• _Data extract_
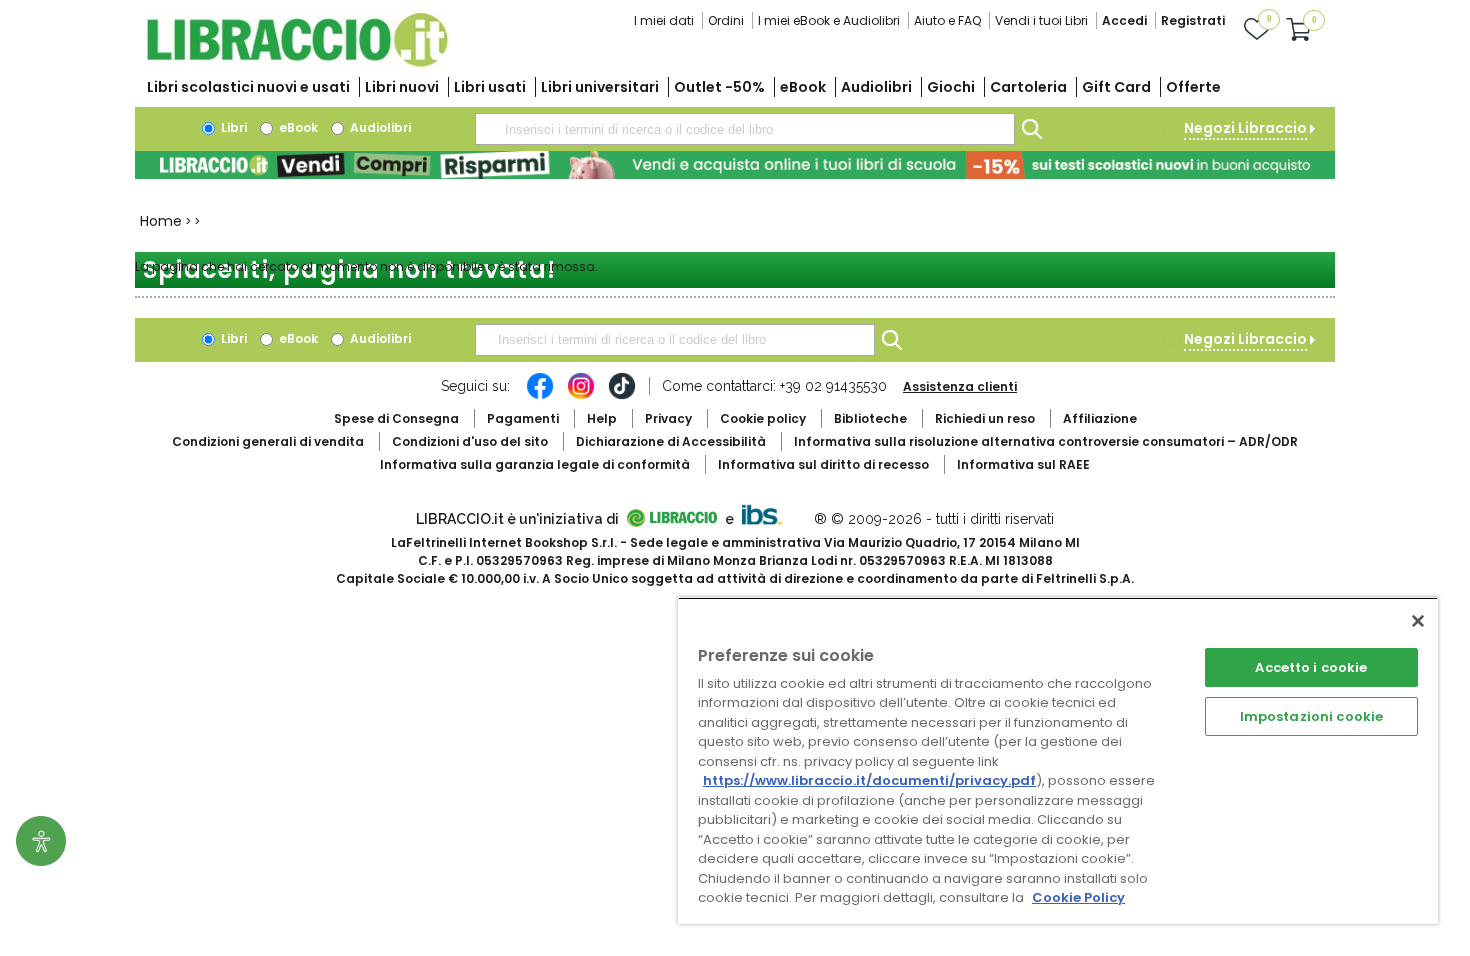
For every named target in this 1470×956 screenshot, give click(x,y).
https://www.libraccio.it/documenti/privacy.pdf (869, 780)
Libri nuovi (402, 87)
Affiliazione (1100, 418)
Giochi (951, 87)
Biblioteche (870, 418)
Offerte (1193, 87)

• _What you have to do_
Transcribe the material above word for word; images do not belong in the copy.

• _Answer section_
For every named target in this 1470×956 screenshot, give click(x,y).
https://www.libraccio.it/documenti/privacy.pdf (869, 780)
Libri nuovi (402, 87)
Affiliazione (1100, 418)
Giochi (951, 87)
Biblioteche (870, 418)
Offerte (1193, 87)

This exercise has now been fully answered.